To get the counts of window minimizers in a dataset:

mmc -p9 -t16 -k21 -ver1 -wv21 -ci1 -r -cx1000000000 -cs100000000 -hp -fq -m64 @input.lst output output_directory

To get the counts of universe minimizers in a dataset:

mmc -p9 -t16 -k21 -ver2 -d256 -ci1 -r -cx1000000000 -cs100000000 -hp -fq -m64 @input.lst output output_directory

To peform genome profiling using Genomescope, we need to transform the minimizer counts obtained in a form readable by Genomescope:

mmc_tools transform input histogram /dev/stdout -ci1 -cx3000000 -cs100000000 | awk ‘{if ($2 >0) print $1, $2}’ > output.histo

Finally run Genomscope on the obtained histogram:

Rscript genomescope.R output.histo k_size read_length output_directory

Applications

One example of an application where minimizer counts can be useful is reference-free genome profiling. Genome profiling is routinely used as a preprocessing step of genome assembly, where the k-mer frequencies in raw sequencing reads are used to statistically estimate genome size, heterozygosity, and repeat content.

  1. Download a sample read set for any organism.
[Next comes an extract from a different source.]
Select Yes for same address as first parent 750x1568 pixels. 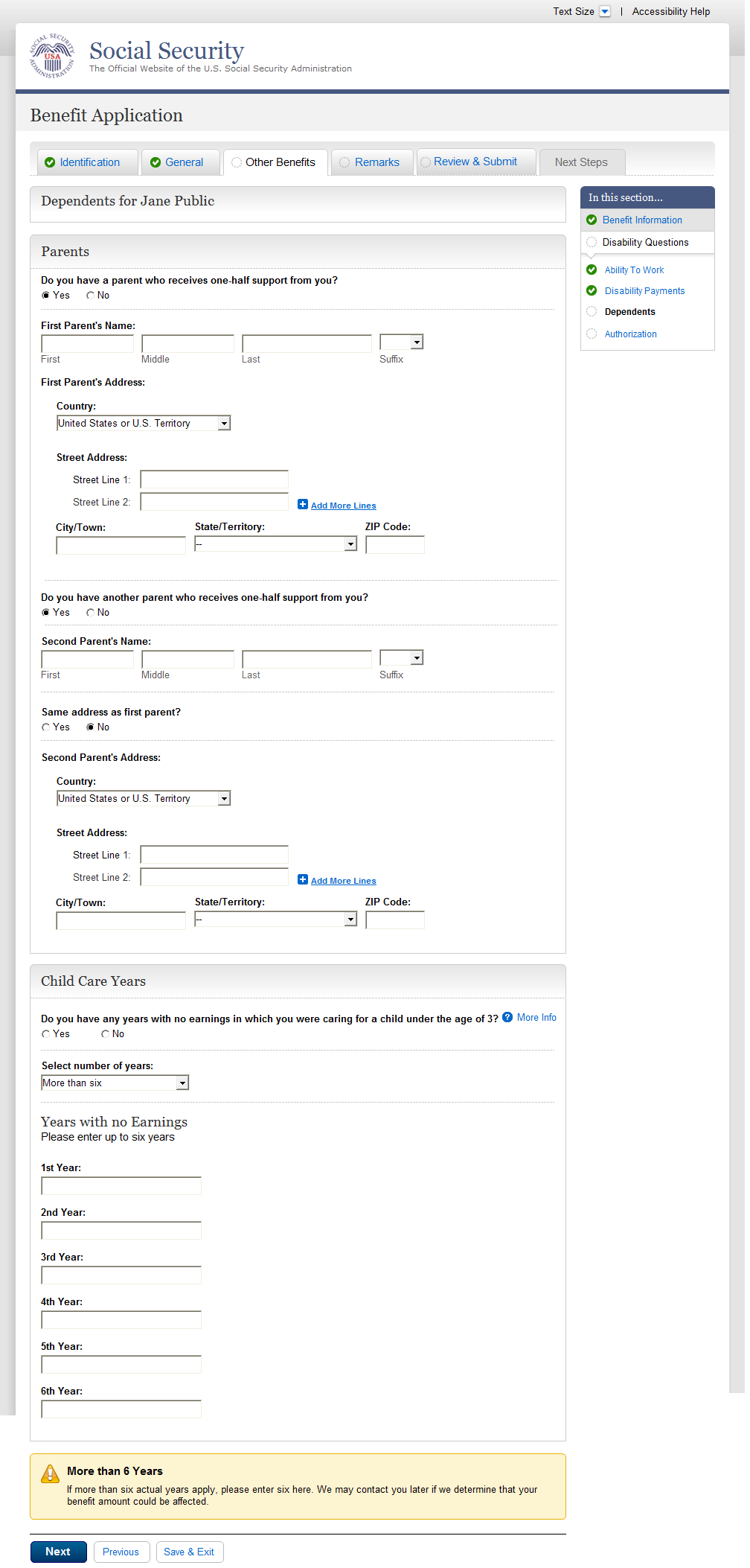coord(46,727)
For example, download the FASTQ file for Escherichia coli (SRR15334628) here.

  2. Extract the dataset

  3. Use the following commands:

mmc -ver2 -d256 -p9 -t1 -k21 -ci1 -cs1000000000 -fq <input_file> output .
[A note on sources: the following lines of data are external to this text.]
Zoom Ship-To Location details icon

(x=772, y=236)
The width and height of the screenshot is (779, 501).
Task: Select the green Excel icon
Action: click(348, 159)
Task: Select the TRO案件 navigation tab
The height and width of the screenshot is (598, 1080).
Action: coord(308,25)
mmc_tools transform output histogram output.histo -ci1 -cx3000000 -cs100000000

cat output.histo | awk '{if ($2 >0) print $1, $2}' > final_output.histo
  1. Upload the final_output.histo file to Genomescope with the following parameters: Kmer length = 21, Read length = 250, Max kmer coverage = 3000000

  2. Multiply the Genomescope's estimated genome size with inverse of density δ (which is 256 here) to get the final estimated genome size.

Benchmark

Counting universe minimizers in MMC, is nearly 5× faster and uses 22× lesser memory compared to KMC3. By using minimizer counts instead of all k-mer counts, downstream applications run significantly faster while maintaining near-identical output as was shown through the task of de novo estimation of genome statistics, where universe minimizers estimated the genome size with just about 1% error using expected density δ =1/256. Even compared to approximate k-mer counters like ntCard, KmerEstimate and KMC3 -e flag, MMC performs better in both speed and accuracy.

License

  • MMC software distributed under GNU GPL 3 licence.

  • libbzip2 is open-source (BSD-style license)

  • gzip is free, open-source

  • pybind11 (https://github.com/pybind/pybind11) is open-source (BDS-style license)

In case of doubt, please consult the original documentations.

Warranty

THE SOFTWARE IS PROVIDED "AS IS", WITHOUT WARRANTY OF ANY KIND, EXPRESS OR IMPLIED, INCLUDING BUT NOT LIMITED TO THE WARRANTIES OF MERCHANTABILITY, FITNESS FOR A PARTICULAR PURPOSE, TITLE AND NON-INFRINGEMENT. IN NO EVENT SHALL THE COPYRIGHT HOLDERS OR ANYONE DISTRIBUTING THE SOFTWARE BE LIABLE FOR ANY DAMAGES OR OTHER LIABILITY, WHETHER IN CONTRACT, TORT OR OTHERWISE, ARISING FROM, OUT OF OR IN CONNECTION WITH THE SOFTWARE OR THE USE OR OTHER DEALINGS IN THE SOFTWARE.